WORK TO BE COMPLETED:
In the records, from the line with "Task: Remove B.O. Cross & Capri Black item" up to and including the line with "click(x=683, y=43)", switch "Minimize" to "Maximize". Give back only those lines, with everything else left the same.

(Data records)
____

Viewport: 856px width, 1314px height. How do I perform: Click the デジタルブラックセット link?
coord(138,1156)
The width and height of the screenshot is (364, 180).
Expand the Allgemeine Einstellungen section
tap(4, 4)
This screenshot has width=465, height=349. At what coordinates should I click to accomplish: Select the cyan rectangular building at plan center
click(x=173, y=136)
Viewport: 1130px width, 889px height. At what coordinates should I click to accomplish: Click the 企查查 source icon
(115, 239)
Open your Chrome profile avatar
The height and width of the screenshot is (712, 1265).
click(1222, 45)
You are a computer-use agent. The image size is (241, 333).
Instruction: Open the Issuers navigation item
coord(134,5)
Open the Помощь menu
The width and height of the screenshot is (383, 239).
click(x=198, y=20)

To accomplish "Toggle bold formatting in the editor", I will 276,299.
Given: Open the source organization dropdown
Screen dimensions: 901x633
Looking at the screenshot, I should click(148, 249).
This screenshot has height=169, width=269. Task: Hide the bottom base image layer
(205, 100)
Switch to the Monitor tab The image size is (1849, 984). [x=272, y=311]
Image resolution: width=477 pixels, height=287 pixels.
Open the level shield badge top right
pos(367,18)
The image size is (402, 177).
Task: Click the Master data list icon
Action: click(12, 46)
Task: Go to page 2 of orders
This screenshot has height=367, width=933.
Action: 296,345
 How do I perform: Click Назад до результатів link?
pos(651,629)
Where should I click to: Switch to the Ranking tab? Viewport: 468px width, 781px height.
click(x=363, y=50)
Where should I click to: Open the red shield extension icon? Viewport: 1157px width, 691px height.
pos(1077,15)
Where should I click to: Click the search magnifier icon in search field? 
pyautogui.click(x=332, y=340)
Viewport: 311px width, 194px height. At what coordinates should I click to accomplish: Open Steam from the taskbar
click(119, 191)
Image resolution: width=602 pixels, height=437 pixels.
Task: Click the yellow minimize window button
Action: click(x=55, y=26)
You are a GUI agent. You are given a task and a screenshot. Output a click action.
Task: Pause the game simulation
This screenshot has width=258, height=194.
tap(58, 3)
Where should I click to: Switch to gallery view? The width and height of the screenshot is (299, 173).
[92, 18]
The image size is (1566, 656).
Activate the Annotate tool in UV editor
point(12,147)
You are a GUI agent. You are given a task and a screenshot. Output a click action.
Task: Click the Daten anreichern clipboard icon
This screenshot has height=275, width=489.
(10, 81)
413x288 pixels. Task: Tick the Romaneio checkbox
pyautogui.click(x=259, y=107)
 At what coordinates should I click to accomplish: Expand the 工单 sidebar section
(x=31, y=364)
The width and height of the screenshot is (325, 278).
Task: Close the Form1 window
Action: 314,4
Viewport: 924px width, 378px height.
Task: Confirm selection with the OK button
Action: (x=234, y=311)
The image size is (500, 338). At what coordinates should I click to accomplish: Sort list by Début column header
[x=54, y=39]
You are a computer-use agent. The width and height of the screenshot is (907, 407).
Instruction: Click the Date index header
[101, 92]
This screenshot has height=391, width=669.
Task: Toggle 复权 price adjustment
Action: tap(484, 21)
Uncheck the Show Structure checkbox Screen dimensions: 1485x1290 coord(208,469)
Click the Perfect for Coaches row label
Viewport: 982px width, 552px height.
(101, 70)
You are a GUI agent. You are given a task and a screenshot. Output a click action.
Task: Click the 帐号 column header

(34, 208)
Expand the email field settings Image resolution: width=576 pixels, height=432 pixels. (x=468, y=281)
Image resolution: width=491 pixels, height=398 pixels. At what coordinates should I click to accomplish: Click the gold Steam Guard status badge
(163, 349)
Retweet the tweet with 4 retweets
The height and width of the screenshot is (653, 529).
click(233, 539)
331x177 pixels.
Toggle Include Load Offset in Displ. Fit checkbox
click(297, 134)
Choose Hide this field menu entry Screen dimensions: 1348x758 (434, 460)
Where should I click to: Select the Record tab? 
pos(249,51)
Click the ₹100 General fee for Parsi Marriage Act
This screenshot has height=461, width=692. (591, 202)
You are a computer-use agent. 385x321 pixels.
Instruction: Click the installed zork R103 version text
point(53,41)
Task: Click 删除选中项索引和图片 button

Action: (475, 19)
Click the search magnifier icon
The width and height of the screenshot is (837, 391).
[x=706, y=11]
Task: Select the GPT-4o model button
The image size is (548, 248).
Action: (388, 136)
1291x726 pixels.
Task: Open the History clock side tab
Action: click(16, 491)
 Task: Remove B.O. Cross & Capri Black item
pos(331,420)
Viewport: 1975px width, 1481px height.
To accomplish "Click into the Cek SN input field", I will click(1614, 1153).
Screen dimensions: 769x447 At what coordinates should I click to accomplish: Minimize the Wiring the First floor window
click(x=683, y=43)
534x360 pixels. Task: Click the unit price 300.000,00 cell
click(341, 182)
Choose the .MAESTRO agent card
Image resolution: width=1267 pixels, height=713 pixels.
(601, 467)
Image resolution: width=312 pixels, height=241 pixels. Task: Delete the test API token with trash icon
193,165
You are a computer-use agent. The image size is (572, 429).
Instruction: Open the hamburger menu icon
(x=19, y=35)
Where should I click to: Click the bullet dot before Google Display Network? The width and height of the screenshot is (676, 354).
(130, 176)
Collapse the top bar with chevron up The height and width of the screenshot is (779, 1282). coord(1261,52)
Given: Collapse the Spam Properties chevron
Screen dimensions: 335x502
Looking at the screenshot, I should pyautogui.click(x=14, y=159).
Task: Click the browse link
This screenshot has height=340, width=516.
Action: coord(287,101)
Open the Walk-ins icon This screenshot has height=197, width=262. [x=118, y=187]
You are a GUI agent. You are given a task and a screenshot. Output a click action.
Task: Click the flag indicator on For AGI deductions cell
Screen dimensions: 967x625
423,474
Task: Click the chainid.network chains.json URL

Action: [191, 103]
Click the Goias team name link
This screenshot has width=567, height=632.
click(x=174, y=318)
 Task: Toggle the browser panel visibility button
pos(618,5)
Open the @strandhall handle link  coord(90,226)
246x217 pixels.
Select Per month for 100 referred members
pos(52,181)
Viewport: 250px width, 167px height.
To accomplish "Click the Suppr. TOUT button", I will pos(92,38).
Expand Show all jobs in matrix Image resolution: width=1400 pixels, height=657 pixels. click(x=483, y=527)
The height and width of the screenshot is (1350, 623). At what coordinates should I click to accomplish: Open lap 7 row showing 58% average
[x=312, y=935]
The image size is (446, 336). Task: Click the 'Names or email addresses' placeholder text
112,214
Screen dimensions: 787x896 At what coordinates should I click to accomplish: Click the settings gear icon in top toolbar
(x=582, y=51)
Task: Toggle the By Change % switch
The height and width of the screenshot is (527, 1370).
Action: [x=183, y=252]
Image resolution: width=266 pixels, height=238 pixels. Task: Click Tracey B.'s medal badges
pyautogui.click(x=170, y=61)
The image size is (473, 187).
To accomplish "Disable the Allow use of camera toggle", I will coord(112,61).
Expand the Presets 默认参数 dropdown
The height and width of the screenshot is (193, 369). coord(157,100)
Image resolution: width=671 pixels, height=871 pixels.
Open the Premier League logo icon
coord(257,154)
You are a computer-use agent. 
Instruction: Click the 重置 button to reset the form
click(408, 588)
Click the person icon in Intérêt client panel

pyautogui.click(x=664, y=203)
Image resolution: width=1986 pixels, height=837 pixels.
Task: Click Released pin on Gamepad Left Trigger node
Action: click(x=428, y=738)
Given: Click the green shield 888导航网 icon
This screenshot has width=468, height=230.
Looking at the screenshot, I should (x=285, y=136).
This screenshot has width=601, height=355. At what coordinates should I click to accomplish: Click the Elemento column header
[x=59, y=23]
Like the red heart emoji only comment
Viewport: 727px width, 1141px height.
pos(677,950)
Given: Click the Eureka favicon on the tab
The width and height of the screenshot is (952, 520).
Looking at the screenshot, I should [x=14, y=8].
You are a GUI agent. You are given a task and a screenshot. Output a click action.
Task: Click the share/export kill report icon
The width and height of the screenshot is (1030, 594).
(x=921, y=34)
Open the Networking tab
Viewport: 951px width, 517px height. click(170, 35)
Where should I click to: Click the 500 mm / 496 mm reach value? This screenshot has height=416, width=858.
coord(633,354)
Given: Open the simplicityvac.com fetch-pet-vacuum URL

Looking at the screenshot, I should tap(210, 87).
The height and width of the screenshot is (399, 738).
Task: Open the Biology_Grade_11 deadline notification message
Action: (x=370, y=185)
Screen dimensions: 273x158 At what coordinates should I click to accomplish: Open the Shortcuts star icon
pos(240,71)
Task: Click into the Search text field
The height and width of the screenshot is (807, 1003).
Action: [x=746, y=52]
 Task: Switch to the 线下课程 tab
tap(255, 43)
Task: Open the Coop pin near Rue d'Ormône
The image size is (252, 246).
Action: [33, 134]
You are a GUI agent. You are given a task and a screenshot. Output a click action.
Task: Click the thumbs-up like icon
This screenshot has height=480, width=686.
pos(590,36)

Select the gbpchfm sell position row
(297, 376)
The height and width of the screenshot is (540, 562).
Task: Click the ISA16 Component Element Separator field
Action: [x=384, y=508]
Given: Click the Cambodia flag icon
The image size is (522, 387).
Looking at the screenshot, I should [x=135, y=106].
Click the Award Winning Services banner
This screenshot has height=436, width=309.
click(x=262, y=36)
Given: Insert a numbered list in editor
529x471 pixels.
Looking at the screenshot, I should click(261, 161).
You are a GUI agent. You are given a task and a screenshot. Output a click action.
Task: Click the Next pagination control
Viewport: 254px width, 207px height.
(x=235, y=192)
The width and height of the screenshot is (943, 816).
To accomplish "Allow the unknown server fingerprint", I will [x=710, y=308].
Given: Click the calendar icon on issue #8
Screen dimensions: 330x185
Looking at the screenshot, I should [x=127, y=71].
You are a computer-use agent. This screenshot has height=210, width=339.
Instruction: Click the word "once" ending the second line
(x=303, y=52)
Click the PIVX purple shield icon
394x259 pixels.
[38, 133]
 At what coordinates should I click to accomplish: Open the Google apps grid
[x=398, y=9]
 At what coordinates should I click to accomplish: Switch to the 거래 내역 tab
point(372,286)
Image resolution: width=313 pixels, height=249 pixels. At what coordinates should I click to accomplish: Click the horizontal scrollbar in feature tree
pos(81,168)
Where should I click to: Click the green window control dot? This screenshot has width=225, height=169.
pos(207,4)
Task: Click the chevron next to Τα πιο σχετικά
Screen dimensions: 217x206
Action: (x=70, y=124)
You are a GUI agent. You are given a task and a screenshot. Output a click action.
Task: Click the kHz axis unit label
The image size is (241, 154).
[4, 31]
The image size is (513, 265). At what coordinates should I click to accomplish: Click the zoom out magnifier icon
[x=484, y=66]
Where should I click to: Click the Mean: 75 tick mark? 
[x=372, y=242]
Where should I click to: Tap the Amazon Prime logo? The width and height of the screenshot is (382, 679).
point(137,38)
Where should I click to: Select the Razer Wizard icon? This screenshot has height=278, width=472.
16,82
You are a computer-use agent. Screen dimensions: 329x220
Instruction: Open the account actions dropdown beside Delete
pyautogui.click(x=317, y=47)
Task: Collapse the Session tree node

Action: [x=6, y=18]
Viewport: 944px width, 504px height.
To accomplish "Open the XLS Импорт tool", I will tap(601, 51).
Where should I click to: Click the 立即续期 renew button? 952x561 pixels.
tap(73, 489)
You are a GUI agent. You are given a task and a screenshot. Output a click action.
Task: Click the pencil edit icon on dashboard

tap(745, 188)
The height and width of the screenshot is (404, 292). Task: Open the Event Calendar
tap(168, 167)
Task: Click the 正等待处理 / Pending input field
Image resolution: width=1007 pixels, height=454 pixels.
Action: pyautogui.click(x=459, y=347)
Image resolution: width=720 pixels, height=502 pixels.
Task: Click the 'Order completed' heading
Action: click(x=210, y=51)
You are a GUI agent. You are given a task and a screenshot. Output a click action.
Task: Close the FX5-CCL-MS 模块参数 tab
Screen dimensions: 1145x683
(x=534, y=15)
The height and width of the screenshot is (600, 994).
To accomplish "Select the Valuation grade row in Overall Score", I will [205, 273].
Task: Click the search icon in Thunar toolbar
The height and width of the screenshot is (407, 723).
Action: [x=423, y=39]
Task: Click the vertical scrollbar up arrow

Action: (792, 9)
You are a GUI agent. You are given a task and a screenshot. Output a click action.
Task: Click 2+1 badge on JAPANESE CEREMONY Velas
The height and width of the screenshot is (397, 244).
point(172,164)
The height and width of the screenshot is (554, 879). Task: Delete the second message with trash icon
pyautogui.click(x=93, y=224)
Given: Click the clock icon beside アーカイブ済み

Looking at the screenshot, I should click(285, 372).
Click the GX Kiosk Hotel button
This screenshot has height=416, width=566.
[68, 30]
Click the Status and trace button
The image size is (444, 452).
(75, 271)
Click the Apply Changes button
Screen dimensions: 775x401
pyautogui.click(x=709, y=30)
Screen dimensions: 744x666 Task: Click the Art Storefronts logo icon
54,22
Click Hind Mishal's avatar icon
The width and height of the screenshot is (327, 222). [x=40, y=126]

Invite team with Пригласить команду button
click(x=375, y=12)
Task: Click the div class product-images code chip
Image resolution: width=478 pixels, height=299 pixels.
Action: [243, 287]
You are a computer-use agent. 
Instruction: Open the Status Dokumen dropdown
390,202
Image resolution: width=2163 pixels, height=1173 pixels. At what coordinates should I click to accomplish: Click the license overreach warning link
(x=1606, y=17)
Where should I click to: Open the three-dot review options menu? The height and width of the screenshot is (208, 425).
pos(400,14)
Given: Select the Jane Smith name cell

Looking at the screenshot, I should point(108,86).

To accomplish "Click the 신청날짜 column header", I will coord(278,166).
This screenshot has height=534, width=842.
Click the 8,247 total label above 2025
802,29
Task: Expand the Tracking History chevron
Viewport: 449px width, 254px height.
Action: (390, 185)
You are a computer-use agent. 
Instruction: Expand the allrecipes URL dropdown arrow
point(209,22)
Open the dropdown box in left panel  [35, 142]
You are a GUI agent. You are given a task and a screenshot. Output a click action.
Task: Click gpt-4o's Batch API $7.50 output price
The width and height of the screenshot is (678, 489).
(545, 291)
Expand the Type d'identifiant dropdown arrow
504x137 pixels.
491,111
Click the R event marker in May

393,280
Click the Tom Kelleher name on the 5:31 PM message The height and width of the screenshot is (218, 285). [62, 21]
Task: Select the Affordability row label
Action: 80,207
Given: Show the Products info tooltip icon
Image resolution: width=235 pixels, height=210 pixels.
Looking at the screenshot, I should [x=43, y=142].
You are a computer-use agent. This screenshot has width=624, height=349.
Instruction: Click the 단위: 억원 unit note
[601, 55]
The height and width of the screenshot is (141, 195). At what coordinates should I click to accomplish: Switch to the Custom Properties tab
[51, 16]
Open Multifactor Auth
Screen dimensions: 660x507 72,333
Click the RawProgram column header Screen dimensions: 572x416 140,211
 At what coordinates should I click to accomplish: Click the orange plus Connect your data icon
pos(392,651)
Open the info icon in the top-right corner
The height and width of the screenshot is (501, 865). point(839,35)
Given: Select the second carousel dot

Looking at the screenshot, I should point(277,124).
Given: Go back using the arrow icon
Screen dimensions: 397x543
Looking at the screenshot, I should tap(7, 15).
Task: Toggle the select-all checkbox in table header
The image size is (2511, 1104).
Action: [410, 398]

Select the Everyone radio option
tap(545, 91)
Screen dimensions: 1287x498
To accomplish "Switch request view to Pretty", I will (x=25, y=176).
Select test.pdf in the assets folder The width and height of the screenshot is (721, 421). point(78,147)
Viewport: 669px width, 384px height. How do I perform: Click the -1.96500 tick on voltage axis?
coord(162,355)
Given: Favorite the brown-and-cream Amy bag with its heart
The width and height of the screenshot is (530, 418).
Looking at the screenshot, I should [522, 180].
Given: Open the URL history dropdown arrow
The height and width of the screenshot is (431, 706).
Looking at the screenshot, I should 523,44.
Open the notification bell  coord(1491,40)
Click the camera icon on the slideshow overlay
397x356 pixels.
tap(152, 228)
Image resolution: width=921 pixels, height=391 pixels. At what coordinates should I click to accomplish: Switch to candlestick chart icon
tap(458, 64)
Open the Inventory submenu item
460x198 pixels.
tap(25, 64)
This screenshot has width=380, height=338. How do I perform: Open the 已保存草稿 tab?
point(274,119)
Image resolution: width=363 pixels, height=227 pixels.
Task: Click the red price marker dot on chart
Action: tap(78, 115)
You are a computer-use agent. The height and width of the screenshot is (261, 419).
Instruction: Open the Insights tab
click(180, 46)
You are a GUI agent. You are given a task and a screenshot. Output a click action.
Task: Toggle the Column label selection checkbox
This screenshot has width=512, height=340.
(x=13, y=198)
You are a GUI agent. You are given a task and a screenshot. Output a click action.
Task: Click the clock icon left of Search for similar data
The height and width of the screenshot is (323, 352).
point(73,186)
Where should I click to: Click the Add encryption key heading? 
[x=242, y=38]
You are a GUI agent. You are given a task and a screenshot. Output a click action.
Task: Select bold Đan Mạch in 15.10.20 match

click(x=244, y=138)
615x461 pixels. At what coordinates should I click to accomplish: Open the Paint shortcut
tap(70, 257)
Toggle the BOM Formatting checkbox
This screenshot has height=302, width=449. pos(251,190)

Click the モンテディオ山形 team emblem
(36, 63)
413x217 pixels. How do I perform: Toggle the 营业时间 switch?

____

FINISHED ANSWER:
 Task: Remove B.O. Cross & Capri Black item
pos(331,420)
Viewport: 1975px width, 1481px height.
To accomplish "Click into the Cek SN input field", I will click(1614, 1153).
Screen dimensions: 769x447 At what coordinates should I click to accomplish: Maximize the Wiring the First floor window
click(x=683, y=43)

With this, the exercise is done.